*** Source document Section Begins ***

Yeah, I don't like this. Instead I've worked out that converting your data to mzML means you can just add an RT shift to the time value of each scan. I've just done a fixed shift but if I spend a couple more hours sampling different shifts between my batches I could use a function to correct it instead.
Please tell me more about this, is this done in ProteoWizard? I follow your blog and have benefitted when converting .L to .msp and merging them, so thank you.
For candidate 3, when UC Davis's Tobias Kind tried to analyze >2000 abf files at once, MS-DIAL required around 200 GB RAM when the joint alignner is executed.
In the peak picking process for each file, MS-DIAL stores the entire MS data on the PC memory. It means, if you set the thread size as 1, and if your abf file size is around 1GB, the program requires < 2GB RAM for the processing. On the other hand, in the alignment process, the peak picked data (stored in *.pai2 format file) for all analysis files will be stored on the PC memory.
Although the file size of PAI2 file is around 1M, it will be elevated if you import many files.
This is really important to know. I got this error trying to process 985 mzML DIA files of ~100MB each. My VM has 64GB of RAM and the PAI2 files generated are ~3.5MB each, so that seems like plenty for this analysis. I assume that MS-DIAL builds its alignment file by combining all these individual files so the data in memory will be double that amount, but that's still a fraction of what it's using. I've rerun the analysis with some repeat samples removed, so 680 files, and I've got the same error. I'm now seeking a temporary boost to the RAM on the VM to get this analysis done.
People in the Australian Biocommons community have told me that they don't use MS-DIAL because it couldn't handle large datasets. It might help broaden the user base for the documentation to make these limits explicit.
For pure spectral matching to your NIST23 library (jealous!), in your identification settings tab just set the RT and RI tolerances to 10,000. It will stop penalising matches by RT delta.
I don't know about NIST23 but if you want RT matching you need to make sure that the RI values for the NIST library are from their polar column values. In NIST 2020 there's a file in the nist_ri folder called ri.dat, which you can parse to a plain text file with both nonpolar (5% phenyl) and polar (wax/PEG) column data. You'll need someone to write a script to combine the data with your .msp export.
I dont think that's possible. If you're opening individual features in MS-FINDER that's not really efficient. You need to export all of your features from MS-DIAL to .mat files and then work with the whole list in MS-FINDER. You can then reflect your MS-FINDER results back to the .mat files via the "Tool" menu.

*** Source document Section Ends ***

• [Exercise 1] In the MS-DIAL forum thread above, rewrite the paragraph beginning "In the peak picking process for each file" as a short bulleted list that keeps its main facts.
• [Exercise 2]
Answer these questions from the MS-DIAL forum thread above:
(a) About how much RAM did MS-DIAL need when Tobias Kind tried to analyze more than 2000 abf files at once?
(b) For pure spectral matching, what value should the RT and RI tolerances be set to?
(c) In NIST 2020, what is the name of the file in the nist_ri folder that holds the column data?
• [Exercise 3] Extend the MS-DIAL forum thread above with one more reply that follows on from its last post.

*** Input data Section Begins ***

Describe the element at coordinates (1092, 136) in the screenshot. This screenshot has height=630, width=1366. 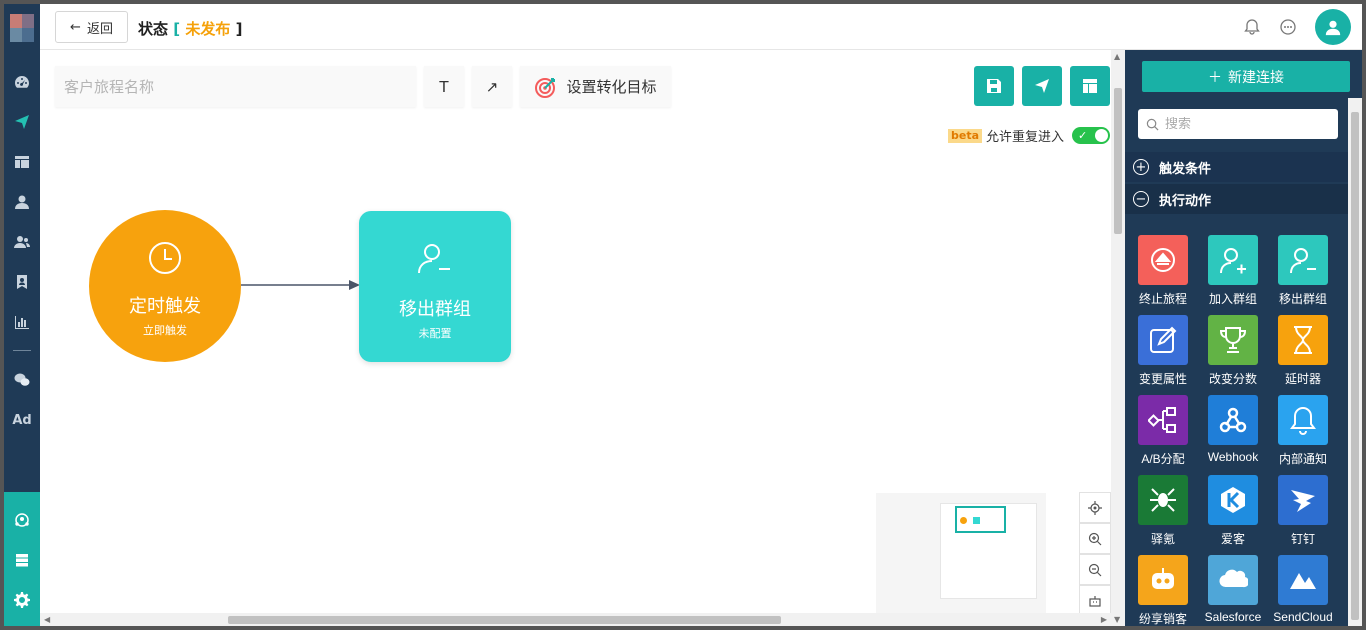
I see `allow-reentry-toggle: ✓` at that location.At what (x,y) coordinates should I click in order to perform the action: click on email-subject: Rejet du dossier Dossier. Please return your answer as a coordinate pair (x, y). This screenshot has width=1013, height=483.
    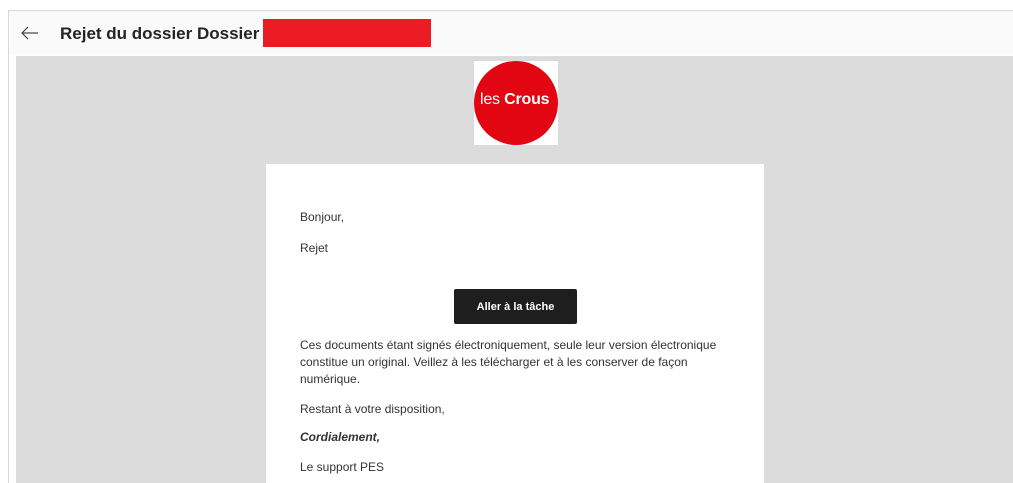
    Looking at the image, I should click on (160, 34).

*** Input data Section Ends ***

• [Reply 1]
- During peak picking, MS-DIAL holds the entire MS data for each file in PC memory.
- With the thread size set to 1 and an abf file of about 1GB, processing needs under 2GB of RAM.
- During alignment, the peak-picked data for all analysis files, stored as *.pai2 files, is held in PC memory.

• [Reply 2]
(a) Around 200 GB of RAM, when the joint aligner was executed.
(b) 10,000.
(c) ri.dat.

• [Reply 3]
To export to .mat files click on the "Show ion table" button from the main window. WHen it opens click the export to MS-FINDER button and then set some filters in the "settings" option which appears at bottom right. If you have a list of features you want to investigate that range in abundance, RT and mz then you probably want to export the whole data set and use a scripting program to copy the relevant files to a new folder for processing. If you're doing pure discovery work and you're interested in the most abundant features then you can set a threshold and the blank filter to export the top "n" most abundant features to a folder. MS-FINDER can then open all features in that folder and run batch formula and structure searching.
I very much empathise. It is a fantastic tool but it's not perfect. If you have the chance you can raise an issue on their GitHub or make suggestions on the Twitter feed. They had a thread asking for suggestions for improvements in MS-DIAL 5. https://github.com/systemsomicslab/MsdialWorkbench
Are all the RTs shifted by 0.5 mins, or is it a progressive change across the batch? If the former you can convert your data to mzML and use Python to shift the RTs for the dodgy batch by a fixed value to align the peaks badly. I had to use this hack recently.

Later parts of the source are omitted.